The SodaStream Hack That Actually Keeps Salad Greens Fresh Longer

We've all been there. You come home from the farmer's market or grocery store with fresh lettuce for a classic Caesar salad. But, if you don't make the dish right away, just a few days later your plans are scuttled by some wilted, slimy leaves. When it comes to tender greens, you're always in a race against time to use them before they go bad. There are many ways to keep them fresh, but one of the most interesting (and easy) involves injecting a little carbon dioxide (CO2) into the storage container.

To do this, you need a SodaStream or similar device. Start by placing your salad materials in a zip top bag. Seal it until it is mostly closed, but leave a small opening in the corner. Push the air out with a light touch, so that you don't damage the contents inside, and then fit the nozzle of the SodaStream into the hole. Pump some gas in until you can see the bag aerate, and then seal it completely. This little trick might extend the lifespan of your greens upwards of nine days, as opposed to the five days maximum you can usually expect.

The science behind why this SodaStream trick works

To understand why this technique is successful as a means to extend the life of salad greens, it helps to look at why vegetables go bad in the first place. Have you ever heard that fruits and vegetables breathe?
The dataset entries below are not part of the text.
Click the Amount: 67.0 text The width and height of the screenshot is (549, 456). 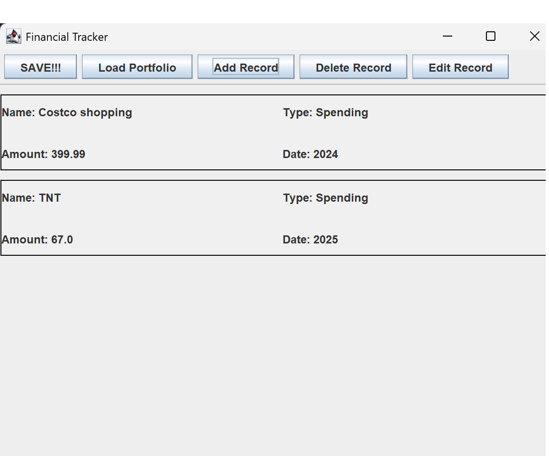click(37, 240)
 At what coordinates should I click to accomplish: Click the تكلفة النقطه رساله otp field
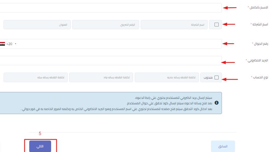(101, 78)
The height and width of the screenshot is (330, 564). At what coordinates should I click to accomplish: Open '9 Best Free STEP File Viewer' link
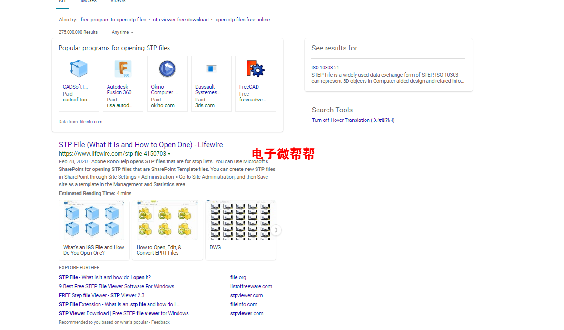point(117,286)
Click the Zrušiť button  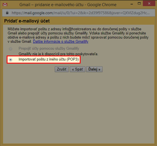[62, 69]
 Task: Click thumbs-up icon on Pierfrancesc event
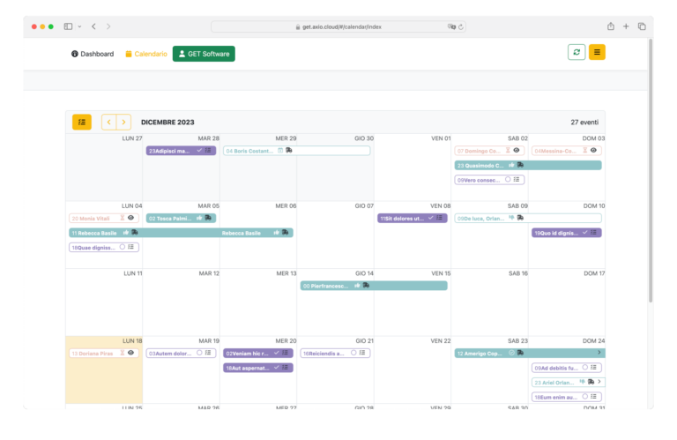(357, 286)
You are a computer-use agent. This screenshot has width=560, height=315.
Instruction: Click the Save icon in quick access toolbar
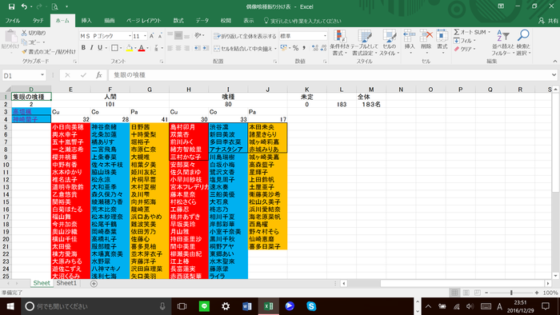click(x=11, y=6)
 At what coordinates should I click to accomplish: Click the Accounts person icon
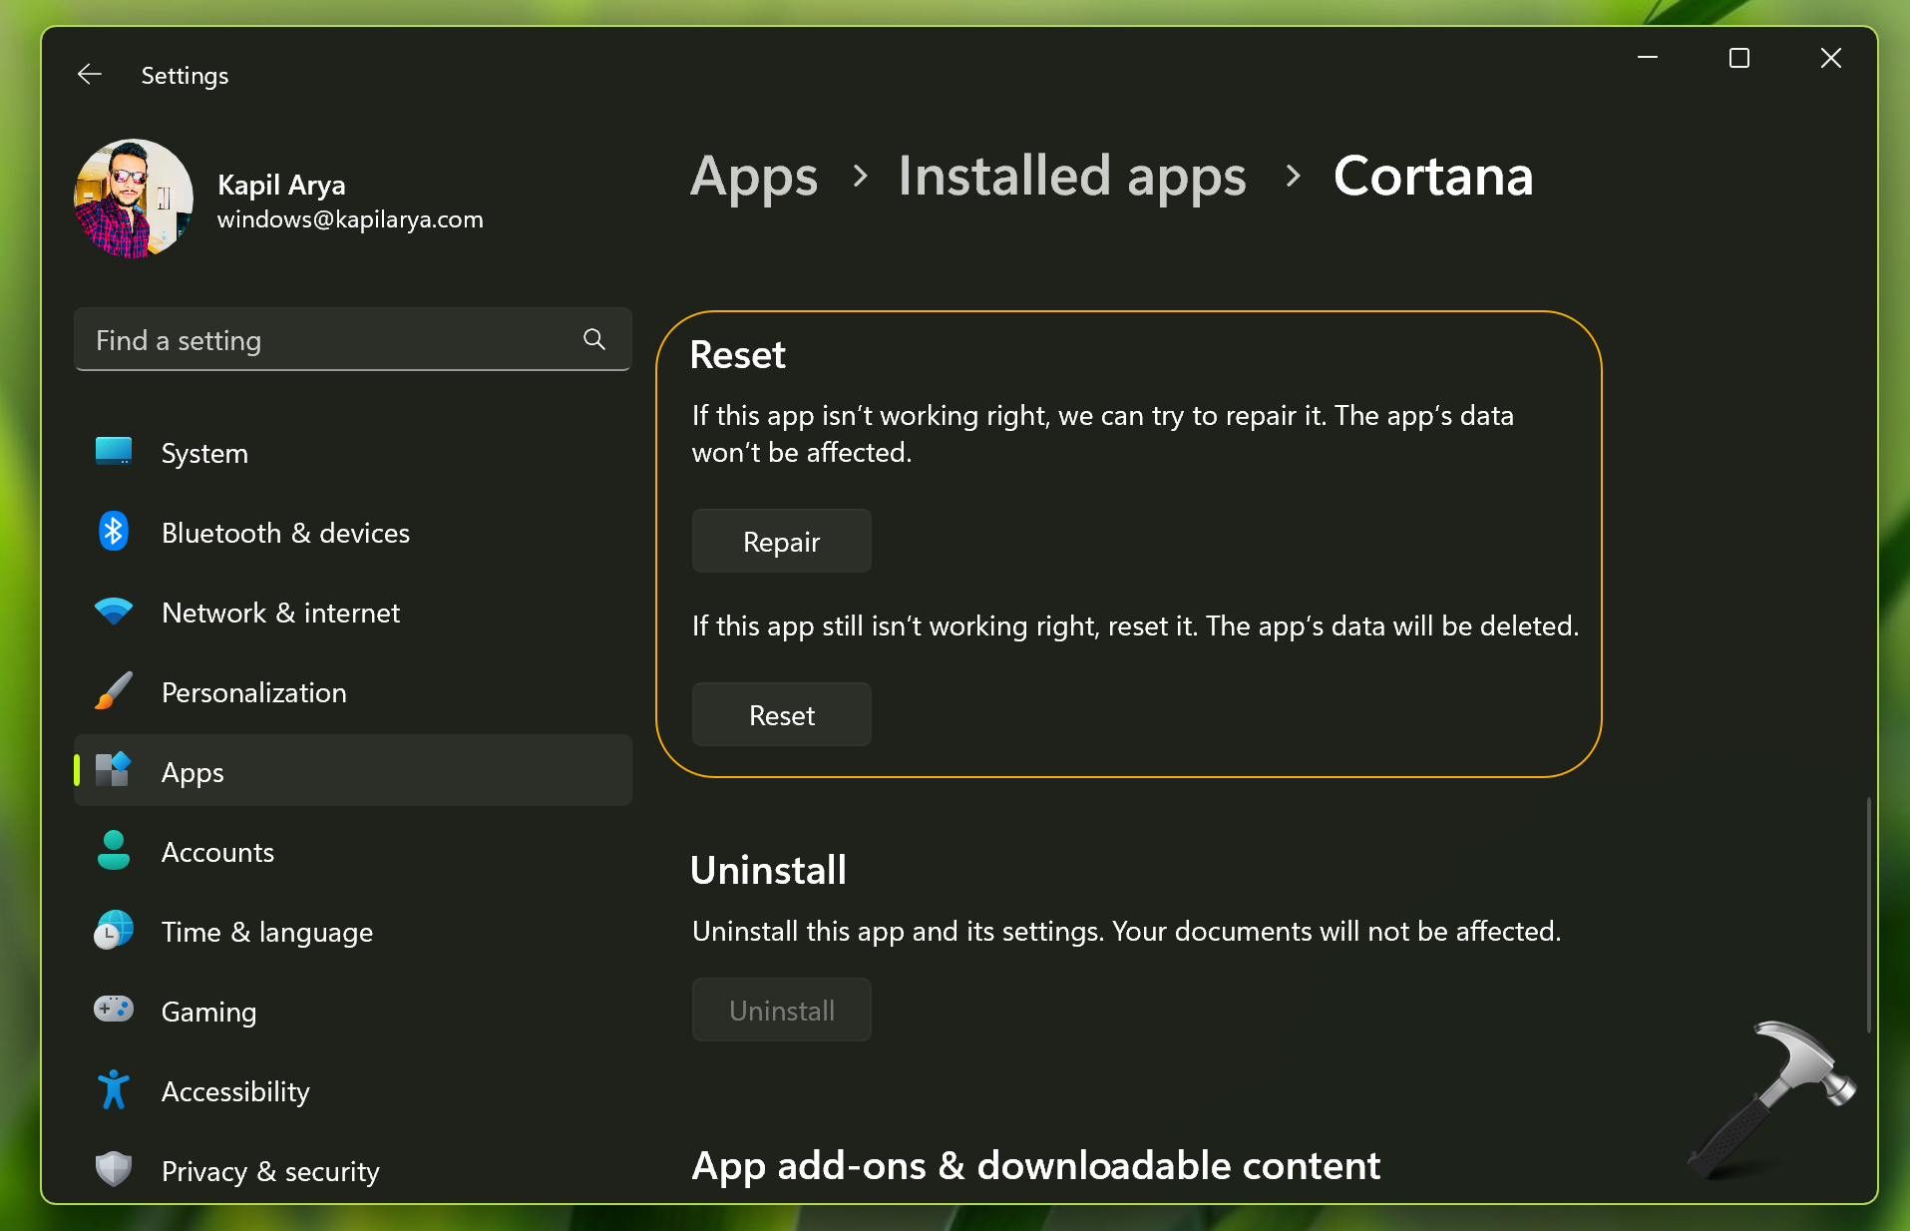tap(113, 851)
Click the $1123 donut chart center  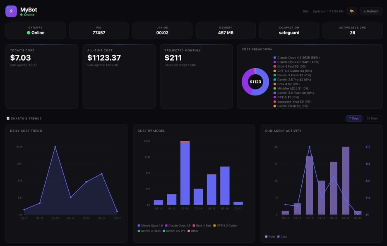tap(255, 82)
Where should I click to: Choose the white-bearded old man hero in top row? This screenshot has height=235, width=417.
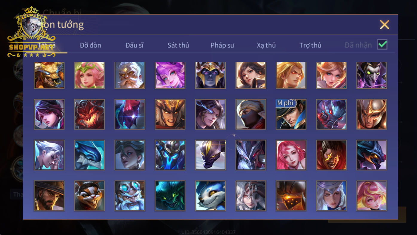click(x=130, y=75)
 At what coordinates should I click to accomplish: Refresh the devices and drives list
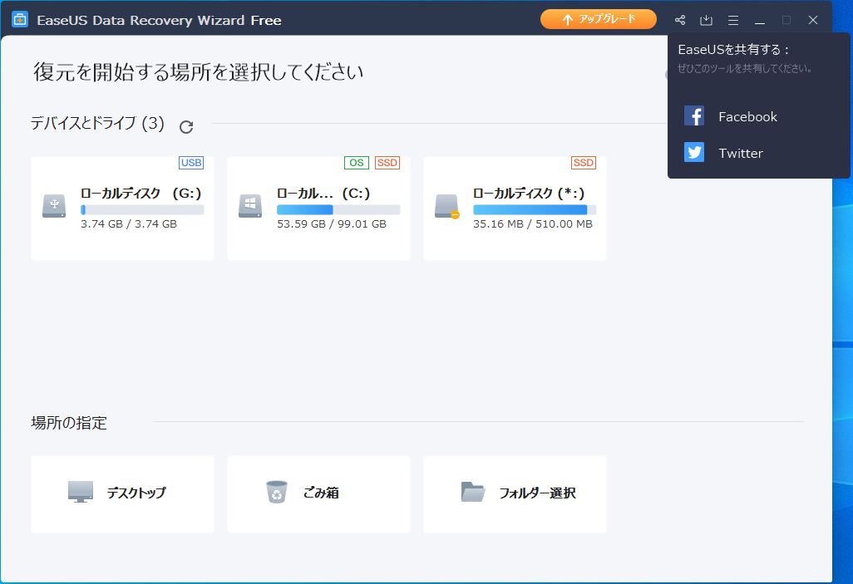pos(186,126)
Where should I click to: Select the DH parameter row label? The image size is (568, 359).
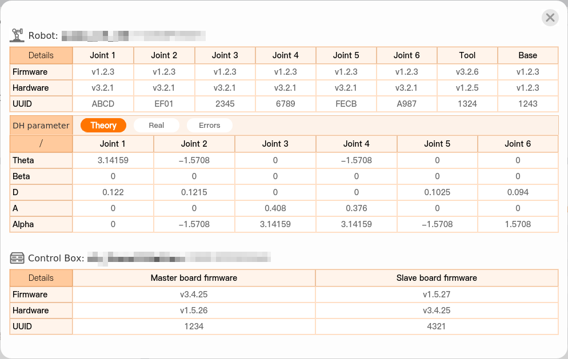tap(41, 126)
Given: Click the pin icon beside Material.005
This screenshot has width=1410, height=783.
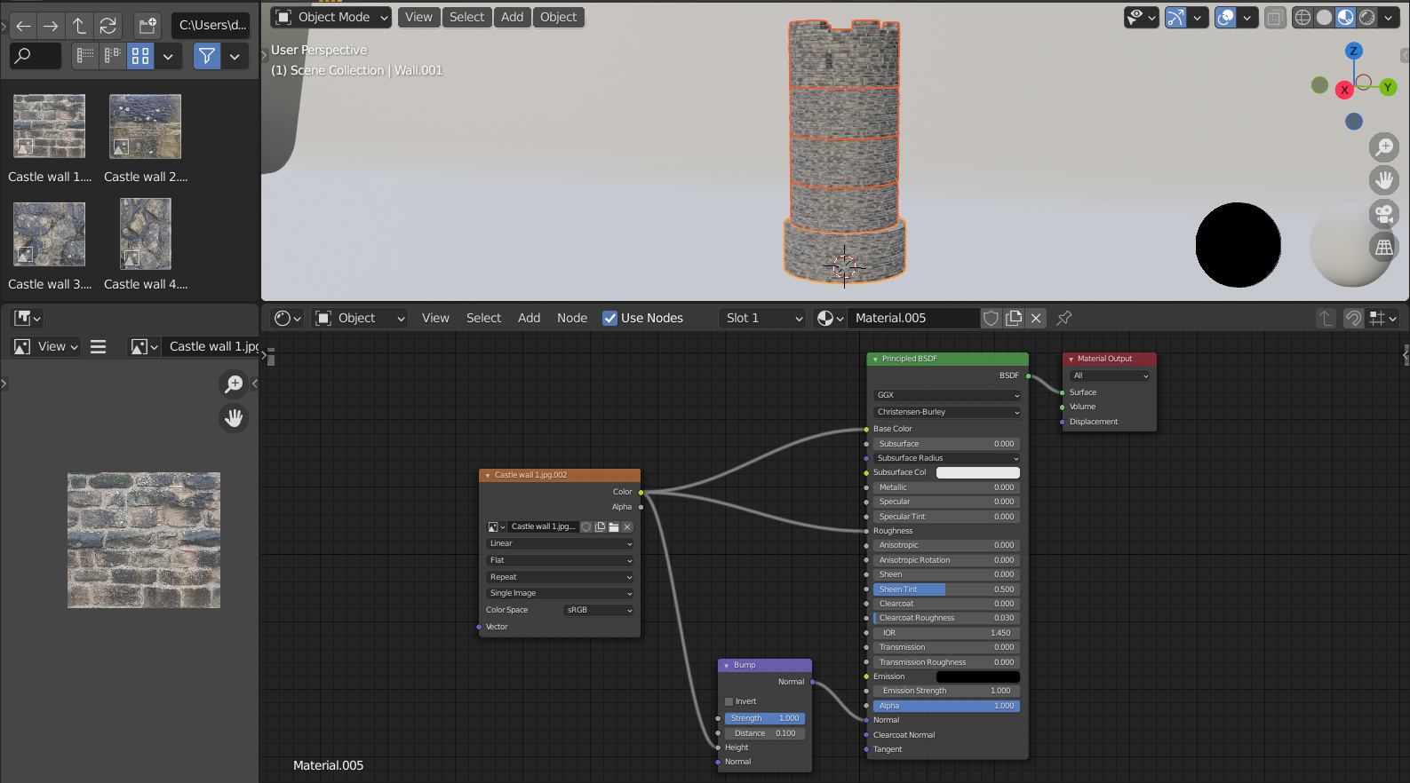Looking at the screenshot, I should [1063, 318].
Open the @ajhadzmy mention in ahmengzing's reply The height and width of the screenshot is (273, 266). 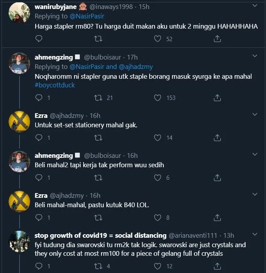tap(135, 67)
They both undergo a process called respiration, where plant matter takes sugar and oxygen and transforms it into CO2, which eventually deteriorates its structure. This process continues to occur after plants have been harvested, so reducing respiration is key to extending the shelf-life of produce. One of the reasons we store greens in the refrigerator, for example, is because cold temperatures limit respiration.

Another way to reduce this process is through packaging. One of several secrets about bagged salads you may be surprised to learn is that many manufacturers rely on what is called Equilibrium Modified Atmosphere Packaging (EMAP). With this method, greens are stored in containers that have perforated surfaces, giving them access to a calculated amount of oxygen that allows for maximum freshness while on store shelves. So, by using your SodaStream to inject CO2 into your salad materials, you're creating your very own EMAP. With a CO2-rich environment, the produce will undergo less respiration and stay fresh for a longer period of time.

Other ways to keep your salad greens fresh

If you don't own a SodaStream, there are still plenty of ways to keep your greens fresh for longer. For one, you can still introduce some CO2 by breathing into the bag before closing it up. Human breath contains carbon dioxide that you will transfer to the produce in much the same way the SodaStream works. The upside of this is that it doesn't require any fancy gadgets; the downside is that it's not exactly a hygienic option if you're serving salad to guests.

Another way to stop your lettuce from becoming slimy is by keeping it as dry as possible. Bacteria needs water to grow, so excess moisture will lead to spoilage. You can store your greens in a container with a paper towel, which will wick up the extra water. Similarly, you can run them through a salad spinner before storing to remove excess water.

You also want to consider the best place in your refrigerator to store salad. Always place greens at the top of the fridge. Doing so keeps them out of the coldest areas where the tender leaves are more prone to freeze. Just don't place them too far back on the top shelf, as this is where the air vents are usually located. Exposure to this area can also cause greens to wilt and freeze quickly.